In 1985 the Marvel imprint Star Comics published a title called Royal Roy. Harvey sued Star for copyright infringement, claiming that Roy was a blatant copy of Richie Rich. Veteran Harvey writer-artist Lennie Herman had created Royal Roy for Star Comics. Herman died in 1983 before the first issue of Royal Roy was published. The Royal Roy comic ended after six issues and the lawsuit was dropped.

In 1986, Harvey resumed publication under the leadership of Alan Harvey (Alfred's oldest son), focusing on a few core titles, digests, and reprints.

In 1987, Harvey sued Columbia Pictures, for $50 million, claiming that the ghost in the logo of the film Ghostbusters was too reminiscent of Fatso from the Casper series. The court ruled in Columbia's favor, due to Harvey's failure to renew the copyrights on early Casper stories and the "limited ways to draw a figure of a cartoon ghost".

===Later history===

In 1989, Harvey Comics was sold to Jeffrey Montgomery's HMH Communications and was renamed as Harvey Comics Entertainment, later named The Harvey Entertainment Company. located in Santa Monica, California. Under the new ownership, the company emphasized on re-syndicating their properties for both television and in press.

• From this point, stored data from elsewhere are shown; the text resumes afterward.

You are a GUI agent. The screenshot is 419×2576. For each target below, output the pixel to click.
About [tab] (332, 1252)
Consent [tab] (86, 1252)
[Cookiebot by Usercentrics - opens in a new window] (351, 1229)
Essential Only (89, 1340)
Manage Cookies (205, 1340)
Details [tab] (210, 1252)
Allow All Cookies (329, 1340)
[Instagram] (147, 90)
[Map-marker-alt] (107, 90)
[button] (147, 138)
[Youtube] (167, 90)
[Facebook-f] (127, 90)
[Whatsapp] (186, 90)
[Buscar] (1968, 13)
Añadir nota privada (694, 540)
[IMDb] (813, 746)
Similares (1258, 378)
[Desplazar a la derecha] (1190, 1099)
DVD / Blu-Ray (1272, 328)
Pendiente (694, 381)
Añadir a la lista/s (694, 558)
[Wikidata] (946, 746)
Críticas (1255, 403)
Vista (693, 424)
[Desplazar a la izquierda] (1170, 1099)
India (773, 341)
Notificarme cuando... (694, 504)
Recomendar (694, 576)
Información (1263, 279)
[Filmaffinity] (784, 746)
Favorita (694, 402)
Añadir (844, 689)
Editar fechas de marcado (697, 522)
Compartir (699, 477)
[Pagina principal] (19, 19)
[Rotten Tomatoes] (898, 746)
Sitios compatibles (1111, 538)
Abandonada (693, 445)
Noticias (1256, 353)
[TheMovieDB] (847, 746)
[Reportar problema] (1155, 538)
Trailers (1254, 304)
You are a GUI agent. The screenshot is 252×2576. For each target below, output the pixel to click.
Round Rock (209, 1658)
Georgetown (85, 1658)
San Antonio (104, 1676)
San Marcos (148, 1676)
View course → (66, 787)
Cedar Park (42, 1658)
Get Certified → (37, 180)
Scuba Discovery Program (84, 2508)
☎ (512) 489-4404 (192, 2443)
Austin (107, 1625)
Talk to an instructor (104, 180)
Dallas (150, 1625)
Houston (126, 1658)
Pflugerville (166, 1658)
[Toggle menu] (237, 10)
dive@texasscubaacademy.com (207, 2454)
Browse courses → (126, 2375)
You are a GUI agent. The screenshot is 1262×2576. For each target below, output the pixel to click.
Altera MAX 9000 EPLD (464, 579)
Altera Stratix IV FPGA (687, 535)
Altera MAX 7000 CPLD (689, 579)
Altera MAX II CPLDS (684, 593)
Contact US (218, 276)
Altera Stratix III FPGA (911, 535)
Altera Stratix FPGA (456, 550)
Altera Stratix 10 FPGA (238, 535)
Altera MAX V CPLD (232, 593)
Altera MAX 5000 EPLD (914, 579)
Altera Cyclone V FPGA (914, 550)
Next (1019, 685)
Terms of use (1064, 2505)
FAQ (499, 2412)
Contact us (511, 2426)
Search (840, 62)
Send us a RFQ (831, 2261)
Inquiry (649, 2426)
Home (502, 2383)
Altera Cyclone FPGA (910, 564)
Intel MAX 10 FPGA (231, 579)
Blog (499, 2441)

Following the initial wave of syndicating the Harvey catalogue, Harvey began producing their own original programs including The Baby Huey Show and Richie Rich, as well as producing feature-length films under an agreement with Universal Pictures, including Richie Rich and Casper, later outsourcing the production of direct-to-video material for both franchises over to Saban Entertainment.

Montgomery was ousted from the company in March 1998, and following various acquisitions and expansions to add content outside of the Harvey Classics including the purchase of PM Entertainment, Harvey was close to going into liquidation. In February 2001, The Harvey Entertainment Company announced that it would sell the entire Harvey catalogue over to Classic Media, a deal of which would close by June 2001.

The rights to Sad Sack, Black Cat, and certain other Harvey characters are still owned by Alan Harvey, and have been published under the names of Lorne-Harvey Publications and Re-Collections. In late 2000, Alan Harvey sued Steve Geppi over his 1984 acquisition of the Sad Sack original art, charging that Geppi had plundered Harvey's warehouses. Geppi countersued, claiming that he had legal title to the original art. The suit was settled in late 2002; at the time of the settlement, the New York Supreme Court had dismissed Harvey's claims against Geppi. The settlement agreement allowed Geppi to keep the art, with no money changing hands.

== Distribution of cartoons ==

For years, the television distribution rights to the Harveytoons library were licensed to Worldvision Enterprises. Worldvision would hold distribution rights to many earlier Famous Studios cartoons (plus most of the cartoons by Fleischer Studios) for a short time, until being absorbed by the television division of Paramount Pictures, which originally distributed the cartoons.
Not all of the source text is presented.